Segment Open
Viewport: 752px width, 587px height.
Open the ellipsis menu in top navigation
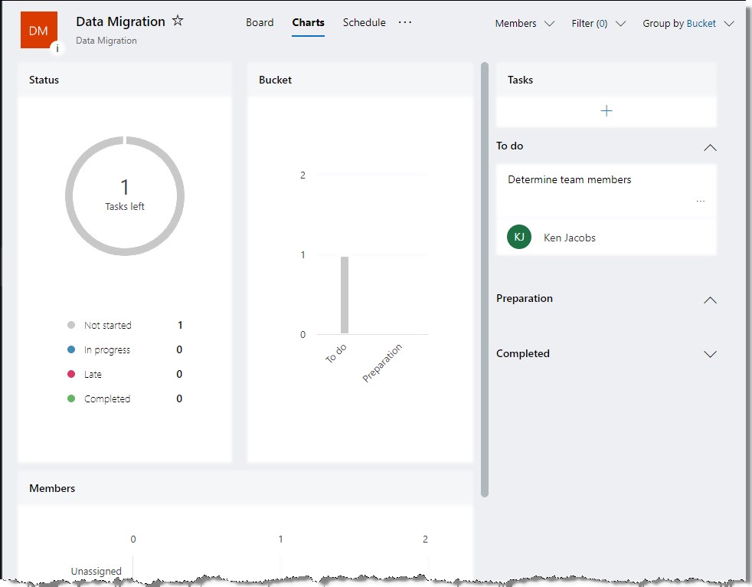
Segment Closed
Segment Open
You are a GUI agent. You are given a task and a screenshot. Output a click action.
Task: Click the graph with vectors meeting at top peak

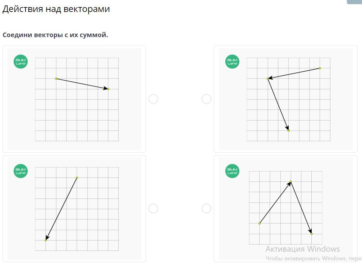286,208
Segment Closed
ACTION ITEM:
Look above for the line holding "Viewport: 752px width, 587px height." and the line holding "Open the ellipsis menu in top navigation", then output exactly those two lines and every line between them, nothing more.

RESPONSE TO THIS EXERCISE:
Viewport: 752px width, 587px height.
Open the ellipsis menu in top navigation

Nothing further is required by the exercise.